While the debate about abortion rages on, it is clear that the tactics used by the anti-abortion movement in the US currently are focused on criminalizing the practice as a way to prevent it. They want to pass laws that limit access, ban procedures and put up road blocks to obtaining the procedure via legal channels. One question this brings up: Is criminalization an effective prevention tool? Does criminalizing something reduce its incidence?
There is a lot of evidence to say that criminalizing something doesn’t actually eliminate it–and usually results in making the thing itself more dangerous. Think about abortion before Roe, or abortion in any of the countries around the world where it is illegal. Abortions still happen, they’re just more dangerous because of the black-market means women use to access them.

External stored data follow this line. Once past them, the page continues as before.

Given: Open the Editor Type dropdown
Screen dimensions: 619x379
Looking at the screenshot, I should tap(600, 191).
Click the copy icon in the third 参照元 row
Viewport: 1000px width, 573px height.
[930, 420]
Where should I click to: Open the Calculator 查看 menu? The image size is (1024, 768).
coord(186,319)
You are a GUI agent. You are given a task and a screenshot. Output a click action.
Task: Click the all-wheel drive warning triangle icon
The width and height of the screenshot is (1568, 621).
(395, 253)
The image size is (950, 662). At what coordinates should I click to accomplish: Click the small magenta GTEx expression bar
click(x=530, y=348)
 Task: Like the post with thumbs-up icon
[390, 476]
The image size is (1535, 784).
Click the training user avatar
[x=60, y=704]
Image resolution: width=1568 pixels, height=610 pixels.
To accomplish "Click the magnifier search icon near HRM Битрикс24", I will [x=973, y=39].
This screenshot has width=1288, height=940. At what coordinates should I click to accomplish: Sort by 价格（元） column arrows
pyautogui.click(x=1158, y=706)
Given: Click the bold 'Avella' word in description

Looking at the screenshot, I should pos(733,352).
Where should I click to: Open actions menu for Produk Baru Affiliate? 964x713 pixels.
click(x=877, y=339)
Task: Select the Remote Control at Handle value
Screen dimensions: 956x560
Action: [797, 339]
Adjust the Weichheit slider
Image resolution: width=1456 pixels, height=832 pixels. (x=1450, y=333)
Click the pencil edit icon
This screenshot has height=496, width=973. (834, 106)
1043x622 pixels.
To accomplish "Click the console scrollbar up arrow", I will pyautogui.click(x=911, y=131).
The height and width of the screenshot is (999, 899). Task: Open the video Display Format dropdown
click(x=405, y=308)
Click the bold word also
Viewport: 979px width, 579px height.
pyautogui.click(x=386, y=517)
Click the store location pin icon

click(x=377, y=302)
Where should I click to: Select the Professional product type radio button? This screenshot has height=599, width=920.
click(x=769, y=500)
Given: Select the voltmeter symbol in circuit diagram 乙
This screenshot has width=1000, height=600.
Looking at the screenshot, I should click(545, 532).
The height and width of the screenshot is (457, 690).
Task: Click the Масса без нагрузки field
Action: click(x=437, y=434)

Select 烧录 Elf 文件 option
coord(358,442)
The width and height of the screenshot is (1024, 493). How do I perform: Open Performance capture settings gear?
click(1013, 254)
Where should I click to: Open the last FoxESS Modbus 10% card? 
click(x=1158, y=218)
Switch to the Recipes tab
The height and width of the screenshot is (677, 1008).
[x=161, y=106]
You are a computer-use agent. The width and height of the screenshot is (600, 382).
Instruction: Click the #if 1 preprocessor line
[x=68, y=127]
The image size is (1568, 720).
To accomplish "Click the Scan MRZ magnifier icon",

Same thing could be said for sex work, drugs or immigration.
One of the fundamental tenants of criminalization is that it acts as a deterrent to the practice or crime. If people know that a given act is illegal, they are less likely to practice it for fear they will go to jail. This has also been widely debated, and I think there are strong arguments to say that criminalization is not actually a deterrent. (This is a study by Amnesty International about the effectiveness of the death penalty as a deterrent to homicide).
We live in a penal society, which means that the criminal legal system underpins much of what we do, and is often the first place we go when trying to regulate behavior. But there are a whole range of tactics that could be the focus of campaigns to eradicate or reduce certain behaviors that don’t rely on criminalization at all, and that might even be more effective forms of prevention.
With abortion, it’s easy for us to see what that might include. Maybe a focus on preventing unwanted pregnancies? I don’t think abortion being illegal, or the threat of going to jail for trying to get an abortion, is a particularly good pregnancy prevention tactic. Actually I think it’s a pretty horrible one. Free and accessible birth control would probably be the best place to start, along with providing support to women who want to parent–access to child care, jobs, education and parenting support.
What happens in many of these instances is that the individual who engages in a practice, whether it be seeking an illegal abortion, using drugs or engaging in sex work, bares the burden of the punishment for that behavior. In countries where abortion is illegal, women who come to hospitals with signs of an incomplete or unsafe abortion are investigated and charged. In the US, sex workers are most often faced with criminal punishments, rather than the people who purchase sex work themselves. The result is not that the practice itself goes away, or is even necessarily reduced.
This, to me, is a point of common ground for these debates. Even if you and I don’t agree on the issue of whether sex work is okay, we might agree that the tactics of criminalization actually harm women and sex workers more than they help eradicate or reduce the practice itself. This may allow people who don’t agree on an issue to work together in terms of how to deal with the fact that the practice itself exists.